The committee’s report, Obsolescent and outgunned, found that our Armoured Fighting Vehicle (AFV) programme has been plagued with financial mismanagement and military indecision, leaving our forces potentially outmatched by adversaries.

Our report We’re going to need a bigger Navy concluded that successive governments’ “failure to fund the ha’porth of tar the Royal Navy needs has literally spoiled the ships”. We have now turned our attention to a two-part inquiry on aviation, investigating planned reductions to the fleet and concerns around the early retirement of aircraft and subsequent capability gaps. 

Sending arms to Ukraine is not only the right thing to do but helps keep the West safe from Russian aggression. However, this comes at a cost to both our wallet and our capabilities. Accelerating the pace at which we replace weaponry is essential.

We are continuing to examine the impact of Afghanistan and Ukraine on Nato, considering the role of artillery and heavy armour on the battlefield and exploring concerns around defence industry supply chain delays through the prism of our “US, UK and Nato” inquiry.

Cash injections must not be limited to procurement programmes for traditional warfare across land, air and sea. To ensure we remain a formidable fighting force, we must also invest in personnel and be willing to innovate. 

Grappling with the newest frontiers of defence and funding innovation in the most up-to-date technologies is key to future-proofing our forces.
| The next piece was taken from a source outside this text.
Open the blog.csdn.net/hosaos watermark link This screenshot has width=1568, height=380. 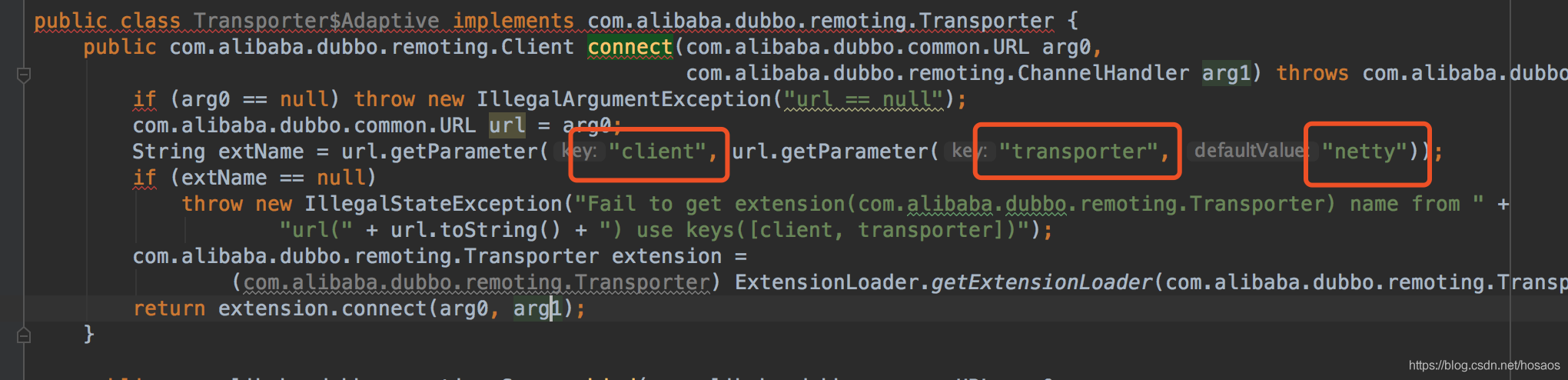(x=1483, y=365)
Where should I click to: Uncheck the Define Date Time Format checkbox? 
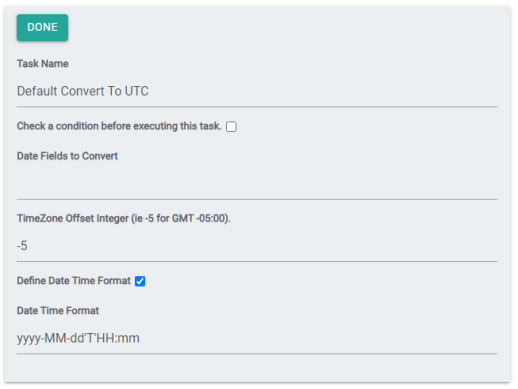click(x=140, y=281)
Investing in those who serve and protect us is also vital. Last summer the Sub-Committee on Women in the Armed Forces published its report calling for the government to address the additional barriers and challenges women in the forces face. The Ministry of Defence response has been positive and swift, but more must be done.
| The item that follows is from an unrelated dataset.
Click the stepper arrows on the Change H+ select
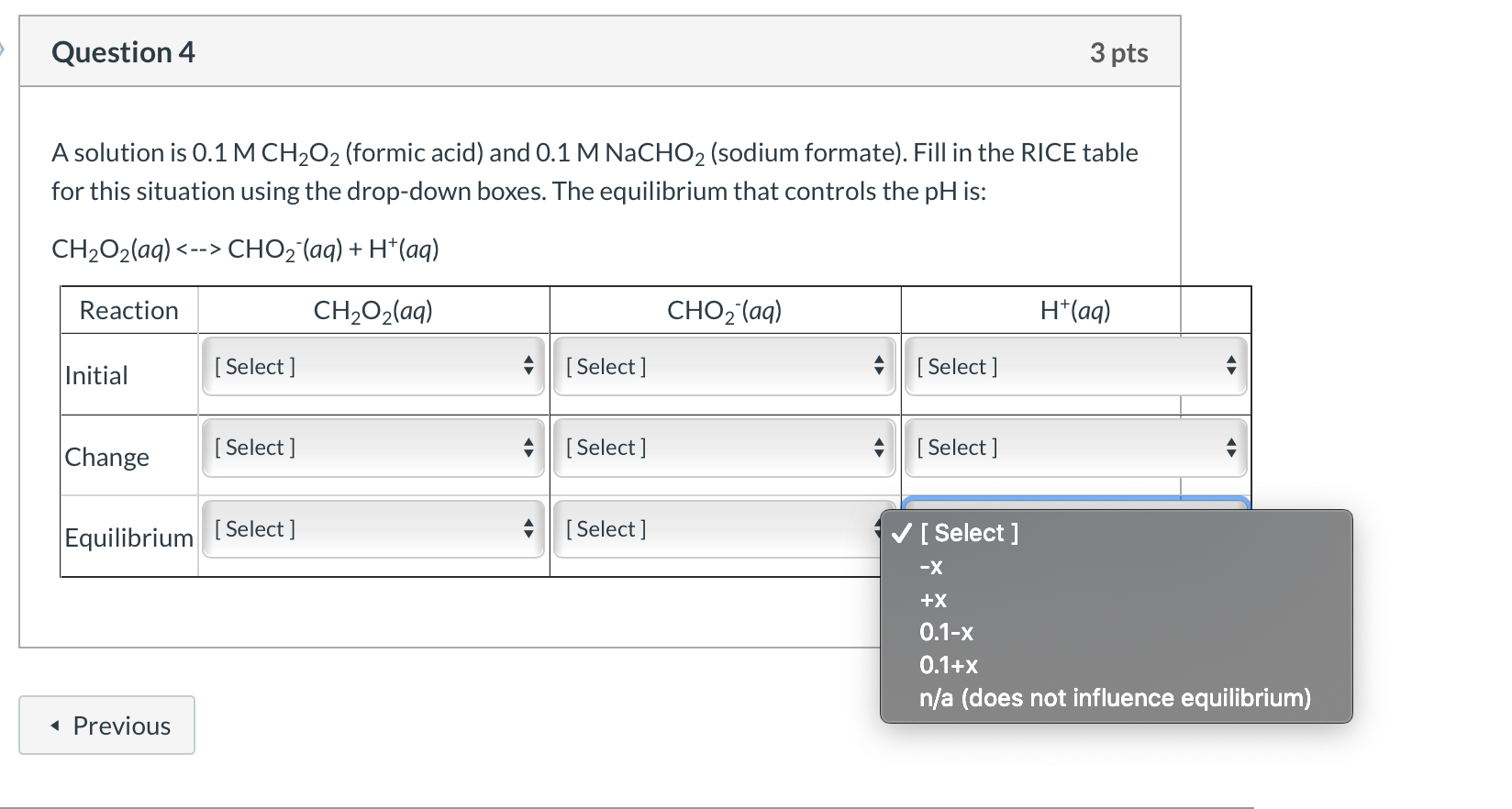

Our troops are our greatest asset. We cannot afford for our services to become poorer and weaker. At a time of heightened threat, cuts to our troop numbers fly in the face of common sense. Instead, investing in talent will pay dividends for years. Increased and targeted funding is how we maintain peace and protect the international rules-based order.

Aggressive powers, who readily use force against neighbours and pursue their own agendas, no matter the cost or bloodshed, cannot be allowed to prevail. 

We can be sure our adversaries are sparing no expense to achieve their own goals.

 

Tobias Ellwood, Independent MP for Bournemouth East and chair of the Defence Select Committee.